Это ранит ее, и она отворачивается — толстые книги, что она несет домой, вдавливаются в ее груди, образуя между ними глубокую впадину.
— Да пошел ты, Ахмад, — говорит она все еще мягко, нерешительно, ее нижняя губа под собственным нежным весом немного опускается. Слюна у основания зубов сверкает отраженно от трубок дневного света, проложенных по верху коридора и надежно освещающих его. Желая спасти разговор, хотя она уже отвернулась и вроде бы закончила его, Джорилин добавляет: — Если бы тебе было безразлично, ты не красовался бы, каждый день меняя, точно священник, белые рубашки. И как только твоя мать выносит такую кучу глажки?

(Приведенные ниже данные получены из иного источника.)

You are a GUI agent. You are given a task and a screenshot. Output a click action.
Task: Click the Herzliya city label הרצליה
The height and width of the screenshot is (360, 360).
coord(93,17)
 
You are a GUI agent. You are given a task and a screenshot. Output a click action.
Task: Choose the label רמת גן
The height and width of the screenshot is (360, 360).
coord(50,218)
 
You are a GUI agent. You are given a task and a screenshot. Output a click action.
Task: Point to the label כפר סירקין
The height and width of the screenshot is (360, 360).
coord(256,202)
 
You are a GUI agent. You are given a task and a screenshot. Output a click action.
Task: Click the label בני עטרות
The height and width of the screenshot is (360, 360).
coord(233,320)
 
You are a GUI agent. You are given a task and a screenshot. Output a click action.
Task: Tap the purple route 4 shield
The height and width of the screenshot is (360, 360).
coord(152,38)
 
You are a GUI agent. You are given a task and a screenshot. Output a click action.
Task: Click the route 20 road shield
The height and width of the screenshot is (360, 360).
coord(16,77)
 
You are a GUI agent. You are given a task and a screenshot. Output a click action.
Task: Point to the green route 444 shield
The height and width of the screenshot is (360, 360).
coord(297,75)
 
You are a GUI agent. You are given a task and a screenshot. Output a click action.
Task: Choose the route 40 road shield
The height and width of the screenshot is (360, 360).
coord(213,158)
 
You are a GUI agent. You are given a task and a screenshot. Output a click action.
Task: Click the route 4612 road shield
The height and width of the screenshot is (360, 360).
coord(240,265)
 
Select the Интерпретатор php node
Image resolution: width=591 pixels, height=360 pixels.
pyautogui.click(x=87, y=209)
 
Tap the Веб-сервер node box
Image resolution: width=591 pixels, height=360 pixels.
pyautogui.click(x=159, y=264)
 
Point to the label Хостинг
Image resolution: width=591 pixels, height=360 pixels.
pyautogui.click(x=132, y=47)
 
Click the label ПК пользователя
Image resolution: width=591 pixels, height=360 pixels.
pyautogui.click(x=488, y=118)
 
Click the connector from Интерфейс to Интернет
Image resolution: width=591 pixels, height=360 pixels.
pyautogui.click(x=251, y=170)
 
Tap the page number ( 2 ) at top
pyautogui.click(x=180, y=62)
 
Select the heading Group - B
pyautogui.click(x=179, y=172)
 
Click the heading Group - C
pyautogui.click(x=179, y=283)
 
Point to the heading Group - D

Он не снисходит до объяснения, что такой продуманный костюм указывает на его непричастность к сражающимся, что он избегает носить как синий цвет — цвет Бунтарей, банды афроамериканцев в Центральной школе, — так и красный, который всегда присутствует если не на поясе, то на головной повязке Дьяволов, банды испаноязычных. Не говорит он ей и того, что его мать редко гладит, так как работает помощницей медсестры в городской больнице имени Святого Фрэнсиса, а в свободное время пишет картины и видит сына обычно меньше часа в сутки. Рубашки его приходят натянутыми на картон из чистки, за которую он платит из тех денег, что зарабатывает в качестве клерка в «Секундочке» на Десятой улице, где он трудится по два вечера в неделю, а также по выходным и по христианским праздникам, когда большинство мальчишек его возраста бродят по улицам с дурными намерениями. Но он знает, что его костюм говорит о тщеславии, о желании покрасоваться, а это оскорбляет чистоту Всезнающего.